This grid has a lot of symmetry, and one thing learned in the last step is that a vertical ship from the square clue forces two submarines in the first row. Well, the same situation in the third column presents itself. A vertical ship there would force two more submarines in the bottom row and a third somewhere in the first column. But you can’t have six submarines in the grid.

Running out of submarines forces you to place the ship in horizontally. (Some other options exist to deduce this too, but this is how I constructed the puzzle to have something learned earlier in the solve come up again). Now, as the horizontal ship places many more segments into unmarked rows, this is a good time to revert to “add to 20” mode. You’ll find 7 segments are now in the unmarked rows, so all ships in those unmarked rows are now accounted for. The horizontal ship you just placed is a 3-unit cruiser.
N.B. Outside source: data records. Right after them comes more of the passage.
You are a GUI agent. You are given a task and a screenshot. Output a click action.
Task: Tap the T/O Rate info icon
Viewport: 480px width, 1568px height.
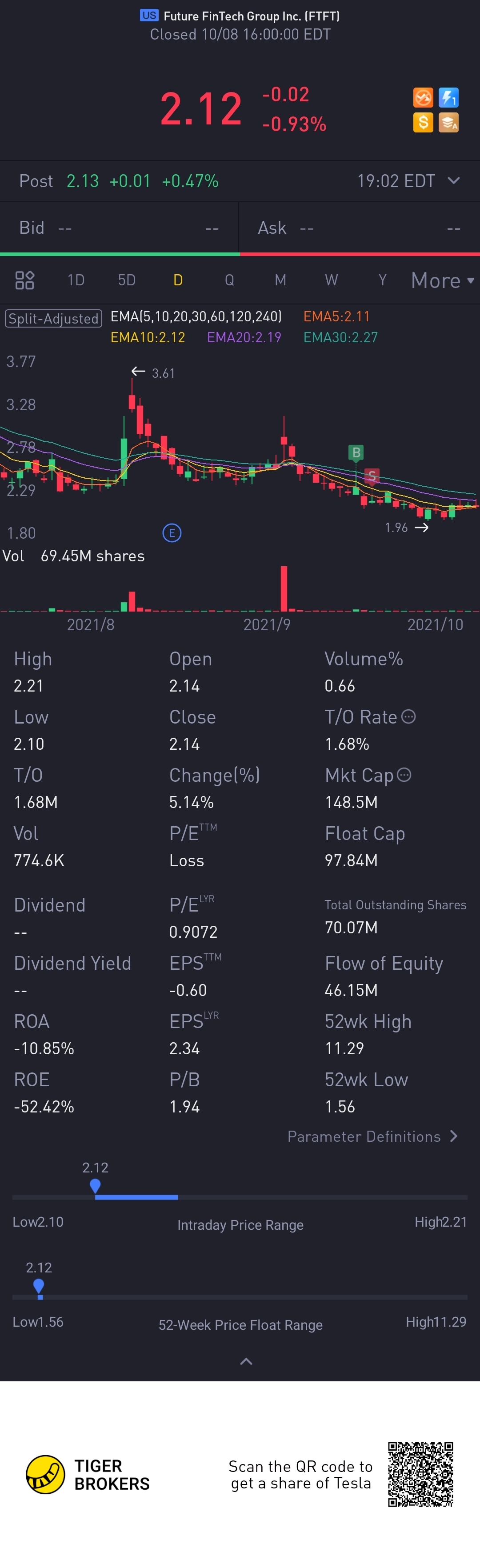click(x=409, y=716)
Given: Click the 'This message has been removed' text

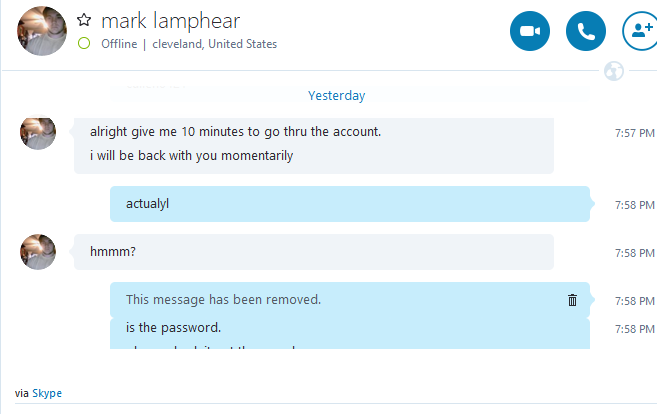Looking at the screenshot, I should [x=223, y=300].
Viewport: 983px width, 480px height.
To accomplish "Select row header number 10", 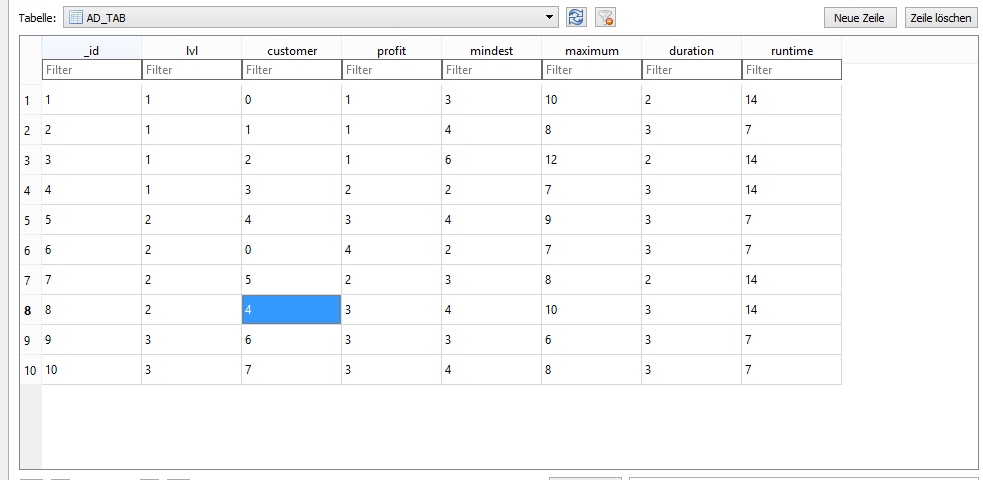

And the rest is much easier from there. I could have made the puzzle much harder by leaving out or adjusting some of the row clues.

Writing Battleships is an odd experience for me too. All my rules and info pages start with the line “A Grandmaster XXXXXXX will have a unique solution that can be reached by logic alone.” Battleships is the one style where I know my solvers may not approach the puzzles with a logical solution in mind at all, even telling them this fact up front. For many, Battleships has become a brute-force branch-killing heuristic that begins with the 4-unit battleship and nothing else is allowed! I was surprised when my most experienced Battleships tester, for both Monday and Wednesday, reported going to guessing or being unable to prove uniqueness from his solving path. One solver here posted on Friday a very quick result that included guessing the location of one ship and then stated I had failed to correctly time the Friday puzzle despite six testers, none faster than 3:50 and most closer to 10 minutes. I know I can write interesting Battleships. But I’m not sure I can make my audience solve them as intended. And when someone gets lucky, that does not make the puzzle easy. That makes them lucky.

  • Para says:

    I did the second step differently. The 4 ship can only go vertical as the clues don’t allow for a horizontal ship (the unclued rows already have 5 ship elements, thus you can’t add 3 more). The unclued columns thus have at least two vertical size 2 ships, one size 4 ship and a fourth undirected ship, which adds to 9 segments. This means the last undirected unship needs to be horizontal, as being vertical would add at least 2 extra ship segments to the unclued columns, which would make them have 11 segments.

  • skynet says:

    Lovely walkthrough motris!
    And while solving this particular puzzle for the first 2-3 hours i was certainly trying the brute-force branch-killing heuristic that begins with the 4-unit battleship and nothing else is allowed!
    Was placing the 4 dimension battleship all over the place and trying to see if the cruisers could be adjusted somewhere near in the grid.Then after understanding the logic completed it quickly!
    This proves that logic always wins over guessing!

  • Tricia says:

    I DID solve the puzzles using logic and proving a unique solution, if that makes you feel any better! I used the same logic as Para for the Friday puzzle.

    Like you, I am not very interested in traditional Battleships puzzles most of the time. Battleship Sudoku adds enough new elements to keep things interesting. I particularly enjoyed the Thursday puzzle.

  • Francis says:

    I also tend to find the solving path of most Battleships puzzles to be kind of unexciting — which is probably why I always enjoy yours, since you’re bored by the same sort of thing, and you don’t like writing puzzles that bore you. I thought the Bermuda Quadrangle one was particularly nice.